L'hôpital du Sacré-Coeur négocie avec la clinique privée Rockland MD pour y transférer des chirurgies d'un jour, a-t-on appris cette semaine. Ce contrat, le premier du genre au Québec, soulève beaucoup de questions. À juste titre. C'est pourquoi il faut dépasser le stade des inquiétudes et des réponses théoriques pour aller au fond des choses. Il faut explorer cette possibilité comme un projet pilote, avec toute la rigueur et la transparence que cela suppose.
Sacré-Coeur, comme beaucoup d'autres établissements, ne manque ni de chirurgiens ni de salles d'opération, mais de personnel infirmier pour les faire rouler. Résultat: les patients attendent leur intervention élective trop longtemps et les chirurgiens fulminent de ne pouvoir les opérer. Solution proposée pour sortir de l'impasse: envoyer les médecins opérer leurs patients à la clinique Rockland, qui fournirait non seulement les salles, mais le personnel infirmier et les inhalothérapeutes. Condition essentielle: le patient n'a rien à débourser et l'État ne verse pas plus d'argent que si l'opération se faisait à l'hôpital. À la clinique de s'organiser pour dégager un profit.
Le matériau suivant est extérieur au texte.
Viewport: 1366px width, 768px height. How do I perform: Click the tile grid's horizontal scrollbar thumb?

Sacré-Coeur parle d'un projet pilote de trois ou quatre mois pour explorer la formule, déterminer quelles interventions peuvent être transférées, et à quel tarif. Il faut en profiter pour réaliser un examen indépendant de la chose, et rendre ces observations publiques.
Plusieurs facteurs devront être mesurés. D'abord, le quantitatif. Est-ce que cette collaboration public-privé réduit vraiment l'attente des patients? Est-ce que les coûts sont contrôlés comme on nous le promet? Ensuite, le qualitatif. Que pensent les médecins de l'environnement que leur propose la clinique? Les patients sont-ils satisfaits de l'expérience?
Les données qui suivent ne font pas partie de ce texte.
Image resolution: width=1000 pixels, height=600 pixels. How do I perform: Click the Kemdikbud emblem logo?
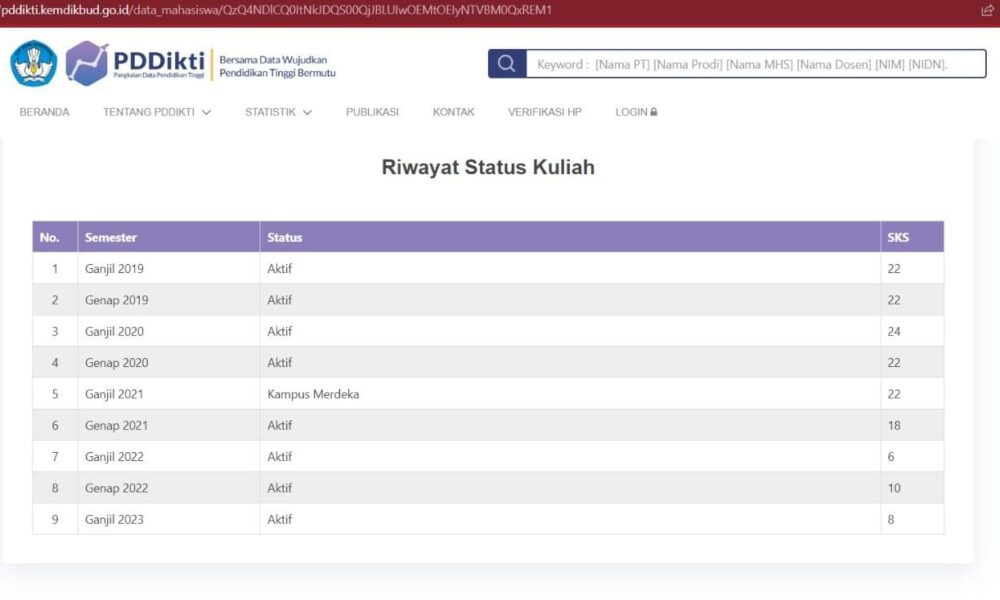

Il faudra aussi surveiller l'apparition d'effets secondaires indésirables dans le système public. L'entente interdit à Rockland de débaucher le personnel de Sacré-Coeur, mais la clinique recrute en ce moment des infirmières expérimentées en salle d'op, de réveil ou d'endoscopie. D'autres établissements perdront-ils du personnel à cause de cette entente? Il faudra également s'assurer que le délestage des chirurgies les plus légères ne nuit pas à Sacré-Coeur.
Si tout se déroule comme prévu, Rockland obtiendra un contrat de clinique associée. Là encore, un suivi étroit sera de mise, car l'entente servira de modèle à d'autres partenariats du genre.
Mais avant de multiplier les contrats, le ministère doit réfléchir à la façon de les attribuer. Sacré-Coeur a procédé de gré à gré parce qu'il n'y avait pratiquement pas d'autres établissement capables de répondre à ses besoins sur-le-champ. Ce cas doit rester une exception.
Rappelons qu'il s'agit de contrats gouvernementaux de cinq ans, dotés d'un volume d'affaires intéressant. Québec ne doit donc pas se limiter aux fournisseurs disponibles à court terme, mais ouvrir des appels d'offres auxquels les promoteurs sérieux pourront également participer. Oui, expérimentons le privé. Cependant, faisons-le intelligemment, en donnant toutes les chances au système public d'en tirer profit.